Spring has taken a long time to arrive this year. Everything is coming out very late and the weather – up till this weekend – has generally been cooler than normal. However, we saw incontrovertible signs that spring is here this weekend, even if it is a bit spasmodic.
The past week has been very busy, not least with le choeur de Parisot’s first concert this year at Limogne (Lot) on Friday – more of that in a later post – hence the erratic blogging rate this week. In the background, SW France has been tuning up for spring again. It had to arrive sometime but everybody wondered when.
The cuckoo arrived here on 12th April this year. This is late, according to our statistics.

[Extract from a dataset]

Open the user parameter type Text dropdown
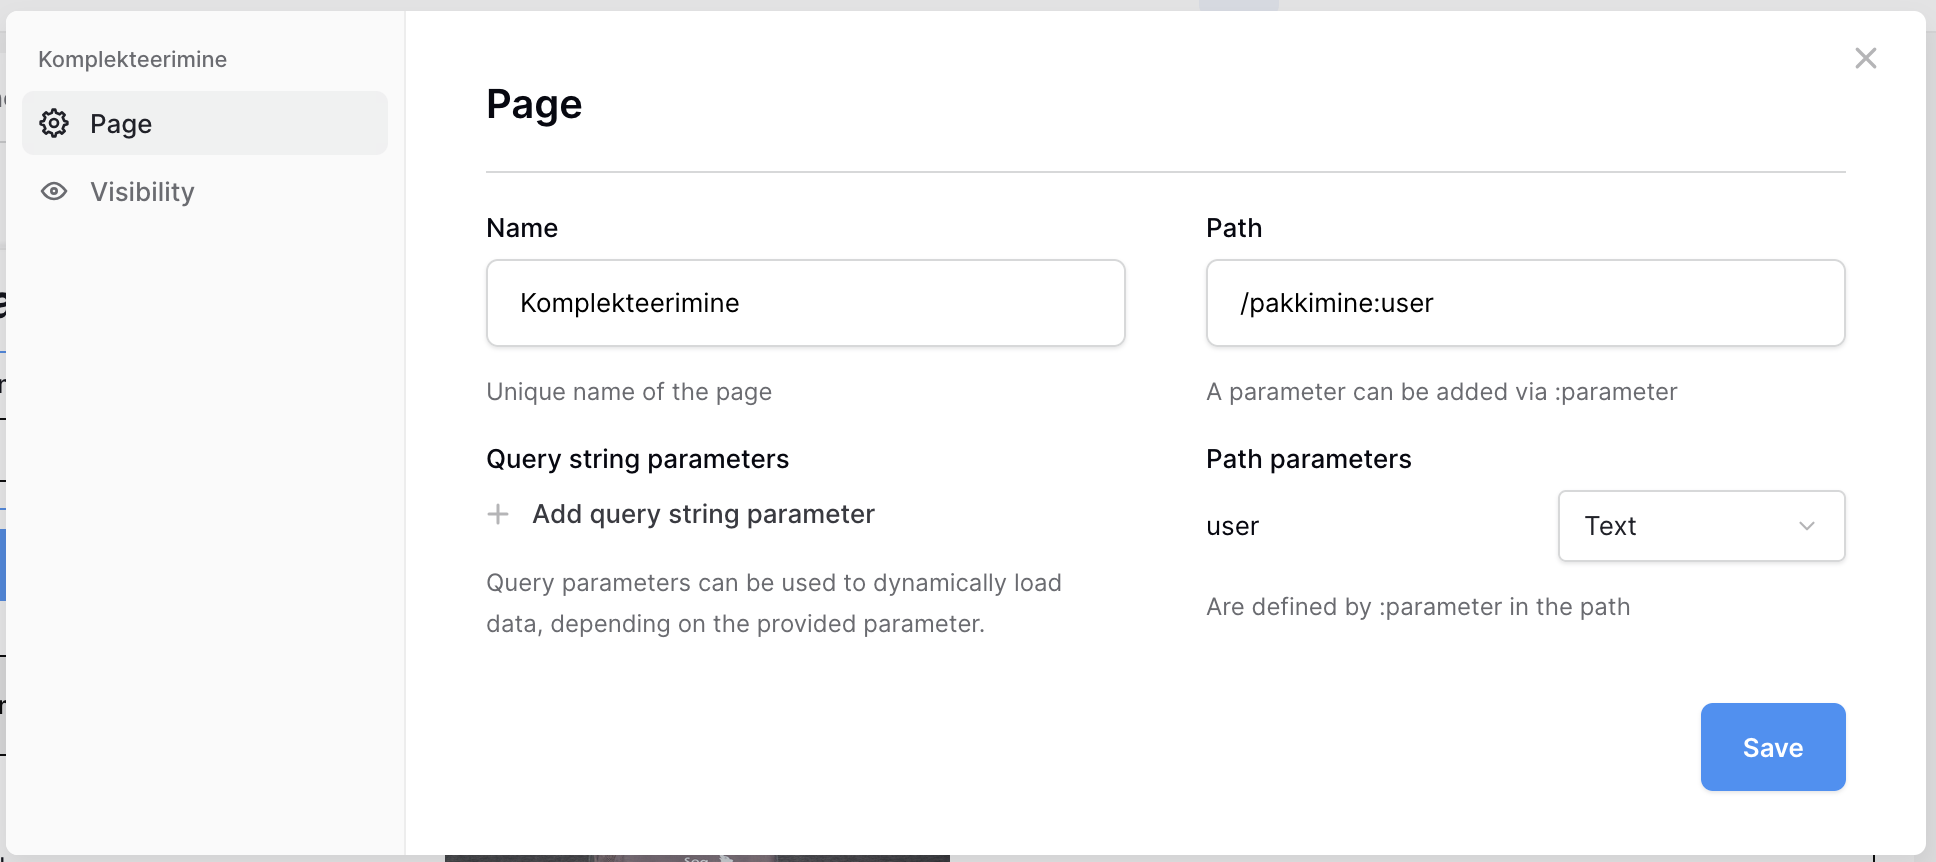The height and width of the screenshot is (862, 1936). click(x=1700, y=526)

I wouldn’t have blamed it if it had decided to stay in Africa. Now it’s here, it’s doing the circuit of the area, cuckooing madly from all points of the compass. Hoopoes arrived a couple of weeks ago and we have seen them several times. No nightingales yet, though.

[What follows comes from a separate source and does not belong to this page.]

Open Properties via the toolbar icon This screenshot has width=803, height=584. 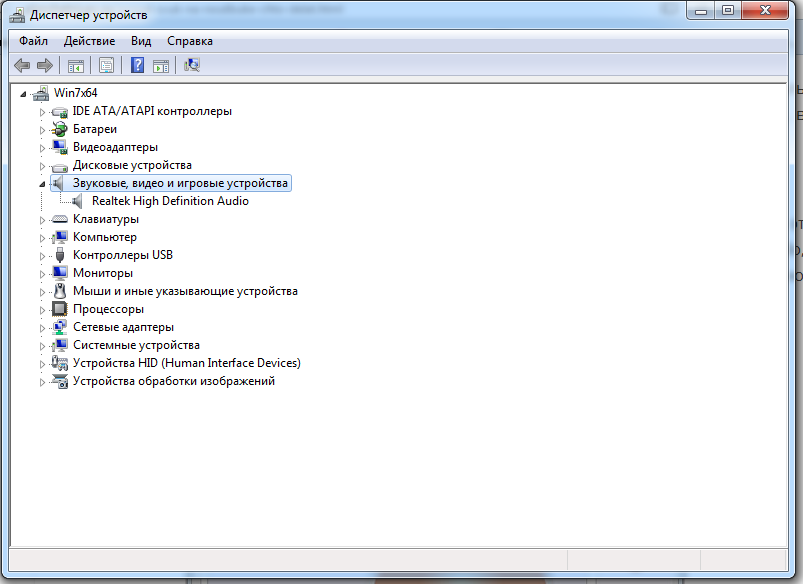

Sparrows, blue tits and great tits nest in the walls of our house every year. We have been watching a pair of blue tits assiduously carrying nesting materials into a hole in the house wall. Unfortunately, the fledglings are not usually streetwise enough to escape the jaws of our cat. But we noticed a particularly high concentration of blue tits and great tits on the fat balls we put out during the winter, so perhaps this will be their year.
Since it’s been so wet, the wild flowers are lovely this year. We had more violets, daisies and cowslips on the lawn than we have seen for many years. You can almost see the grass growing and the trees burgeoning. The weeds are doing the same, alas.

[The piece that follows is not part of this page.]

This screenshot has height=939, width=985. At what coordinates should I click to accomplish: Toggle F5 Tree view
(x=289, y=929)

I’ve seen asparagus flown in from Peru and strawberries juggernauted from Spain in Leclerc supermarket. But what’s produced locally is so much better – and kinder to the environment. For the past week, we have been enjoying locally-grown asparagus and the sweetest strawberries you ever tasted – gariguettes – all available at our local market. They are so much better for having only a short season.
The garden wakes up
With a vengeance, unfortunately. When we have a wet spring, like this one, we have to take every opportunity to get out and suppress nature before it gets too unruly. This weekend we had wall-to-wall sunshine – a rare event this year – and you can almost see the grass grow. I can barely type since I spent three hours today strimming, having already done a couple of hours of mowing.
The first cut of the year is always the worst since the grass is damp and juicy. It will be like that until mid-end June, when it will turn brown. But this really is la belle saison – if you have time to stop and look.
The swimming pool goes into summer mode
With a certain trepidation, we removed the winter cover yesterday afternoon. We were pleasantly surprised by the clearness of the water. The bottom of the pool was a bit green (when is it not?) and covered in strange squiggles this year. We found only one decomposing frog that had somehow managed to squeeze itself under the straight jacket of the winter cover. The SF spent the whole day cleaning the pool.
I hope we will get a lot of use out of it this year. A swimming pool was close to the top of our list of priorities when we bought a house in France; now it’s dropped off the bottom.
First barbecue of the year
Après l’effort, c’est le reconfort and we felt we deserved our first barbecue this evening. Last year we had one on 25th March. No chance of that this year. It was a little breezy this evening but still warm.
As we ate our sausages, a blackbird serenaded us from the treetops and we felt that now, maybe, spring really had arrived.